Ma Xiang-Yu,Wen Xin-Xin,Yang Xiao-Jiang,Zhou Da-Peng,Wu Qiong,Feng Ya-Fei,Ding Hai-Jiao,Lei Wei,Yu Hai-Long,Liu Bing,Xiang Liang-Bi,Wang Tian-Sheng
A high failure rate of titanium implants in diabetic patients has been indicated in clinical evidences. Excessive oxidative stress at the bone-implant interface plays an important role in the impaired osteointegration under diabetic conditions. While the underlying mechanisms remain unknown and the targeted treatments are urgently needed. Ophiopogonin D (OP-D), isolated from Chinese herbal Radix Ophiopogon japonicus, is generally reported to be a potent antioxidant agent.

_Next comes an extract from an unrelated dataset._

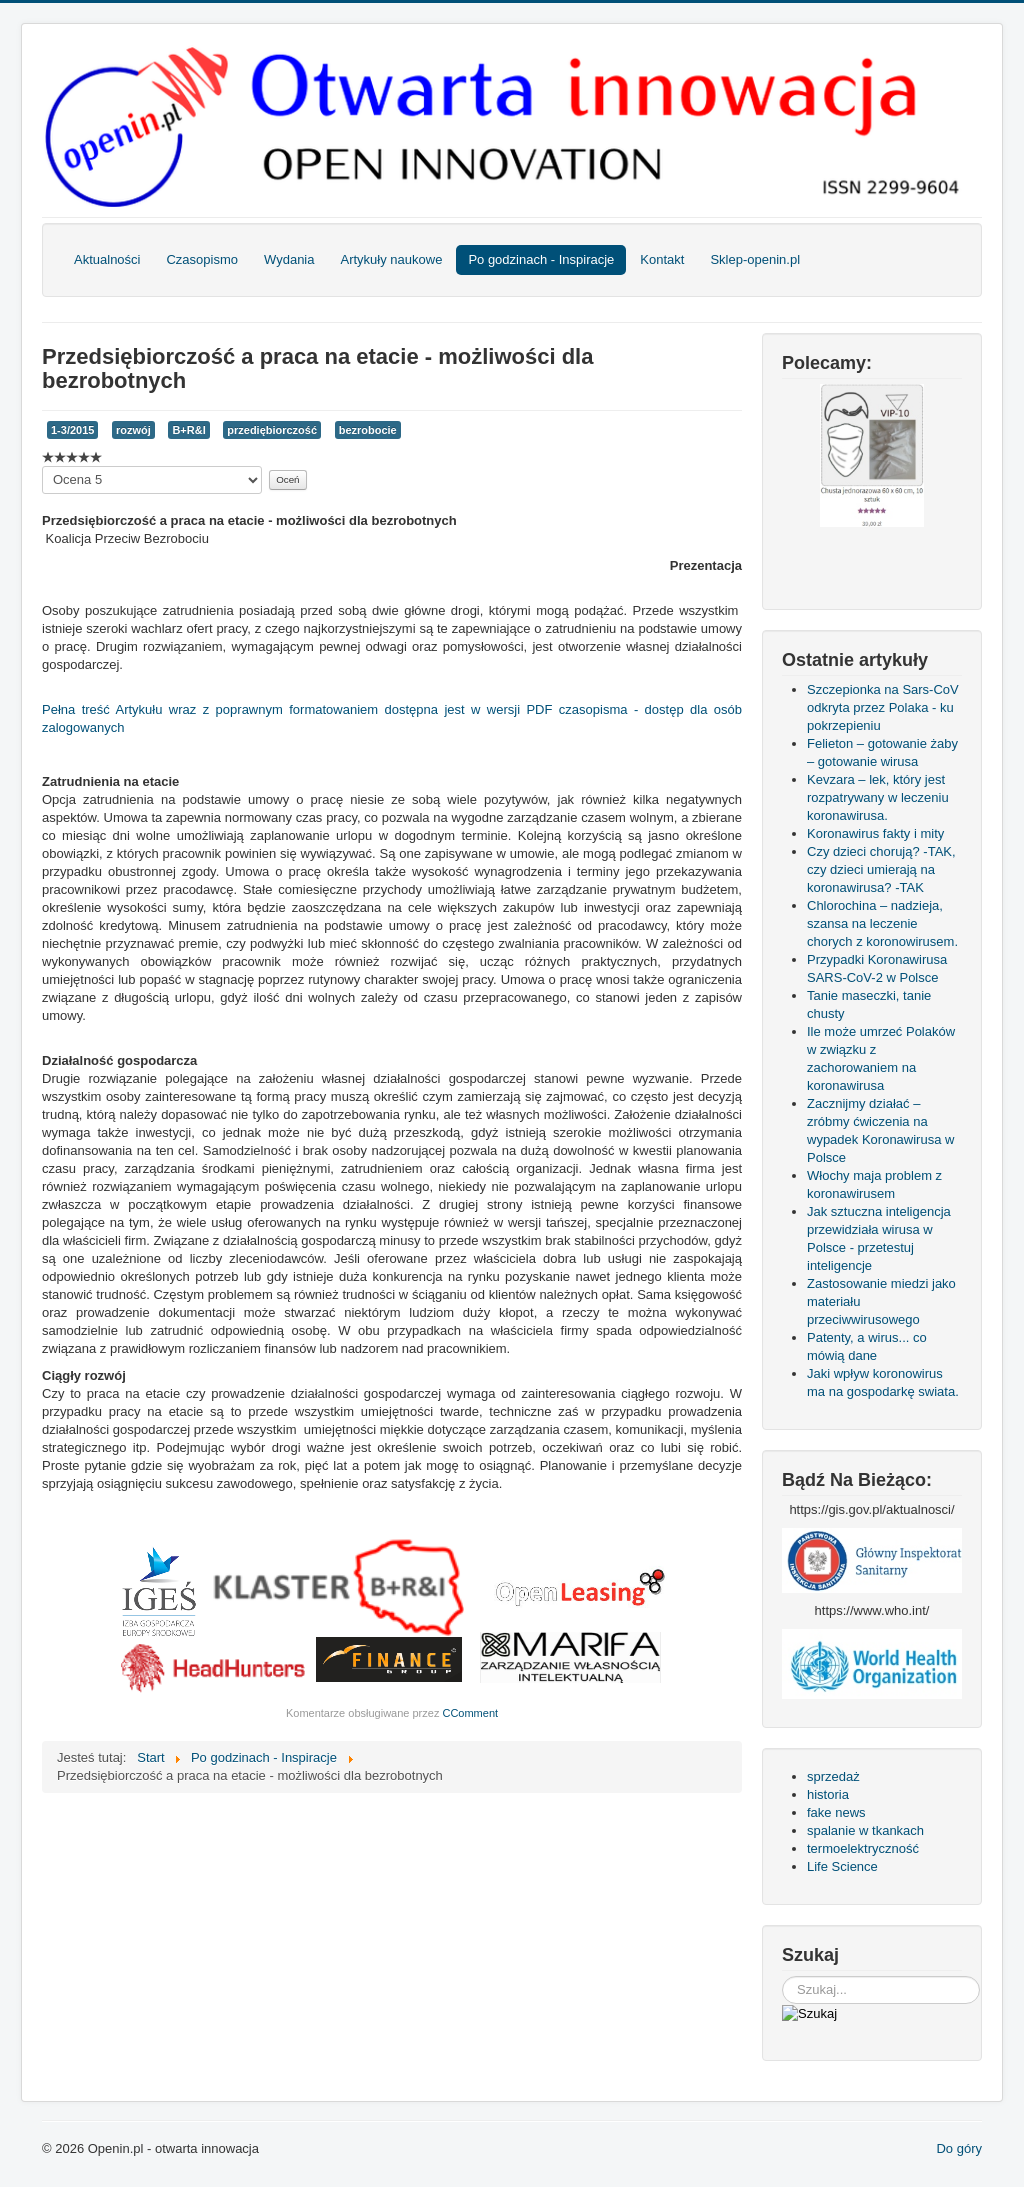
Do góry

In the present study, we hypothesized that OP-D exerted promotive effects on osteointegration against oxidative stress, and investigated the underlying mechanisms associated with alteration of Wnt/β-catenin signaling pathway. Rabbit osteoblasts incubated on titanium alloy implant were co-cultured with normal serum (NS), diabetic serum (DS), DS + OP-D, DS + NAC (a potent ROS inhibitor) and DS + OP-D + Dkk1 (a Wnt inhibitor) for examinations of osteoblast behaviors. For in vivo study, titanium alloy implants were implanted into the femoral condyle defects on diabetic rabbits. Results demonstrated that diabetes-induced oxidative stress resulted in osteoblast dysfunctions and apoptotic injury at the bone-implant interface, concomitant with the inactivation of Wnt/β-catenin signaling. Importantly, OP-D administration attenuated oxidative stress, directly reactivating Wnt/β-catenin signaling. Osteoblast dysfunctions were thus reversed as evidenced by improved osteoblast adhesion, proliferation and differentiation, and ameliorated apoptotic injury, exerting similar effects to NAC treatment. In addition, the positive effects afforded by OP-D were confirmed by improved osteointegration and oetogenesis within the titanium alloy implants in vivo by Micro-CT and histological analyses. Furthermore, the pro-osteogenic effects of OP-D were almost completely abolished by the Wnt inhibitor Dkk1. These results demonstrated, for the first time, OP-D administration alleviated the damaged osteointegration of titanium alloy implants under diabetic conditions by means of inhibiting oxidative stress via a Wnt/β-catenin-dependent mechanism. The OP-D administration would become a reliable treatment strategy for implant failure therapy in diabetics due to the optimal anti-oxidative and pro-osteogenic properties.